[Text passage]

In more recent times John Hunter described "the flushing and erysipelatous inflammation of the skin" that occurred in some individuals after eating strawberries. In 1539 Magendie observed that eggs were toxic to certain- people. Jenner also noticed an individual idiosyncrasy to certain common articles of food. Modern text -books on Medicine and Dermatology give long lists of articles of food which have at various times been found to be responsible for toxic manifestations in certain individuals, and the success achieved in particular cases by the elimination of certain articles from the dietary has no doubt been responsible for the vogue that certain systems of diet have enjoyed from time to time. The phenomenon has usually been ascribed to an idiosyncrasy or idiopathy, and it is only since the beginning of the present century that any attempt has been made to explain the underlying mechanism or to find a cure for the condition.

[/Text passage]
[Records provided]

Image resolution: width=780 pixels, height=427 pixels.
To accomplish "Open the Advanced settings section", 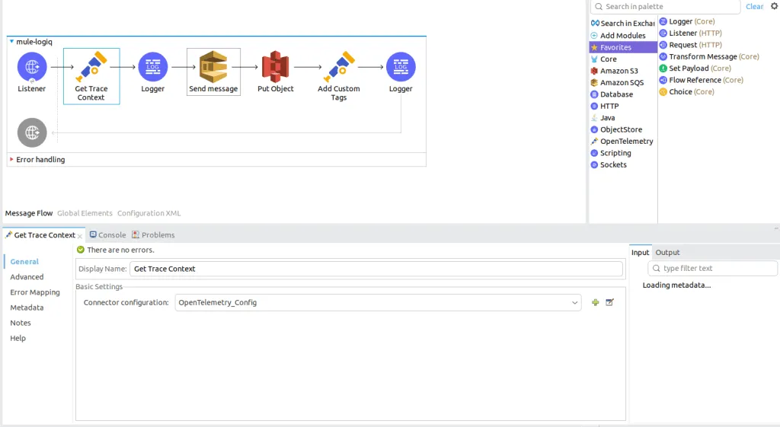I will click(27, 277).
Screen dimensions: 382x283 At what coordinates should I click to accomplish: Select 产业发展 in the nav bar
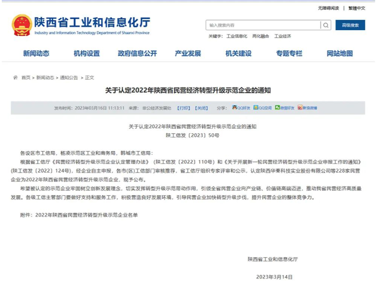click(x=188, y=54)
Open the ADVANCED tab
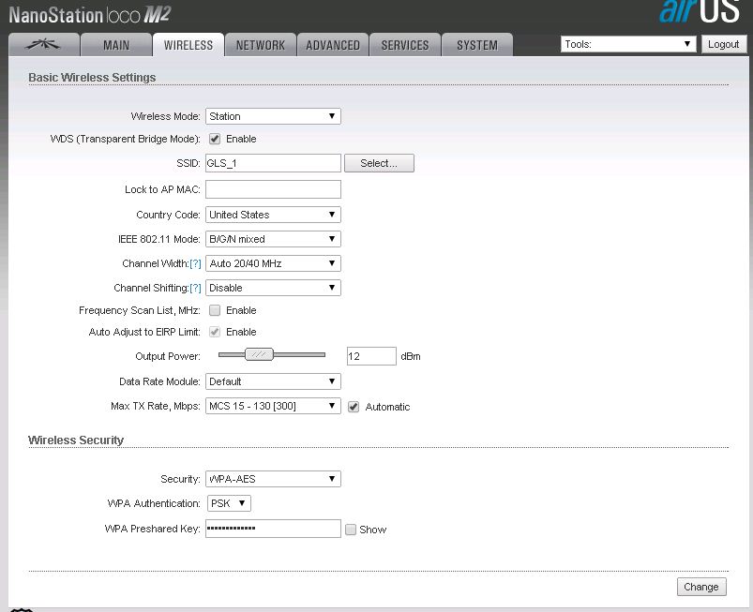 (x=332, y=45)
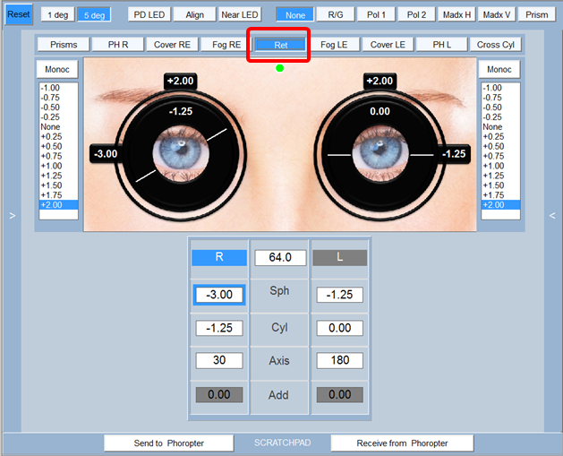Click the right eye Axis field showing 30
This screenshot has height=456, width=563.
pos(219,361)
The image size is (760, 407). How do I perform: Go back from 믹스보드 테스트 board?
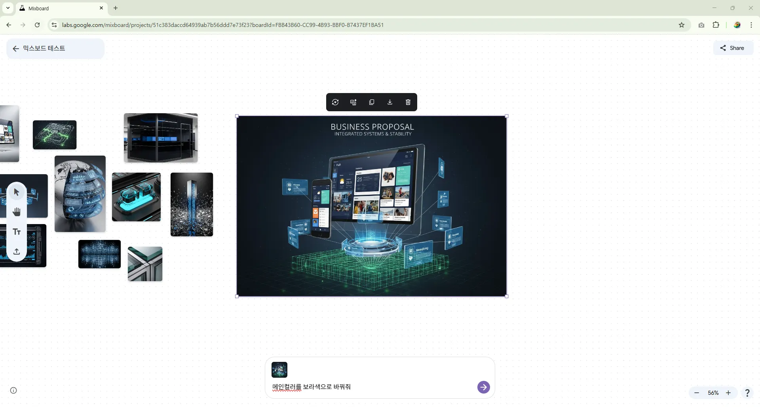coord(16,49)
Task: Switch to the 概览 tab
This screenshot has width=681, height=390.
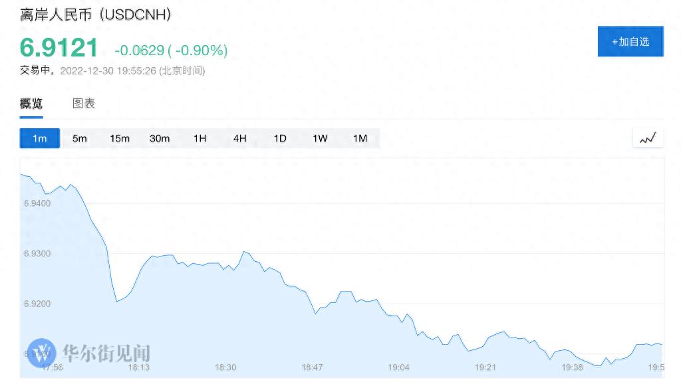Action: (x=31, y=104)
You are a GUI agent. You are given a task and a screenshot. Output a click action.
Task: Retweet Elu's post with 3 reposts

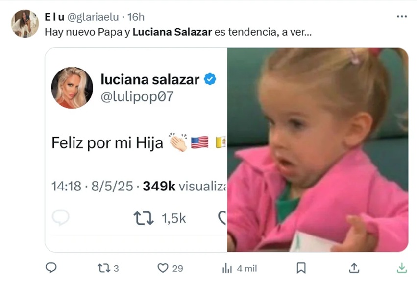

[/Records provided]

**Brief 1:**
In the passage on food idiosyncrasy, what did John Hunter describe in some individuals after they ate strawberries?
**Brief 2:**
For each statement, say whether the passage on food idiosyncrasy agrees with it, and quote the words that decide it.
(a) Jenner noticed an individual idiosyncrasy to certain common articles of food.
(b) Attempts to explain the underlying mechanism of the condition go back several centuries.
(c) Modern textbooks on Medicine and Dermatology list foods found responsible for toxic manifestations in certain individuals.
**Brief 3:**
Continue the passage on food idiosyncrasy, picking up after its final sentence.
The records have nothing to do with the passage on food idiosyncrasy.

**Response box 1:**
He described "the flushing and erysipelatous inflammation of the skin."

**Response box 2:**
(a) Yes: "Jenner also noticed an individual idiosyncrasy to certain common articles of food."
(b) No: "it is only since the beginning of the present century that any attempt has been made to explain the underlying mechanism"
(c) Yes: "Modern text -books on Medicine and Dermatology give long lists of articles of food which have at various times been found to be responsible for toxic manifestations in certain individuals"

**Response box 3:**
A parallel is found in the case of Hay Fever which had long been a puzzle to physicians. It's seasonal recurrence was first recognised by Bostock in 1819, but it was not till 1873 that Blackley of Manchester wrote the first good account of the affection, and submitted evidence that it was caused by the pollen of certain grasses, and especially the Rye grass. Following on this, Marsh of New York proved the "Fall Fever" of America to be due to the pollen of Ragweed and in 1885 Morell Mackenzie asserted that Hay Fever was not associated with any morbid condition of the nose and was entirely due to an idiosyncrasy to pollens.
 
After the birth of Serology in the last decade of the 19th Century, Dunbar of Hamburg, using a watery extract of various grass pollens, was able in 1903 to prove that they contained a toxin, against which a specific antitoxin was developed in the blood of the injected animal. He also demonstrated the presence of 'a specific precipitin and the deviation of complement in the serum of sufferers during the Hay Fever season.
 
In 1911 Noon's and Freeman published papers on the immunization of Hay Fever patients with injections of grass pollen extracts.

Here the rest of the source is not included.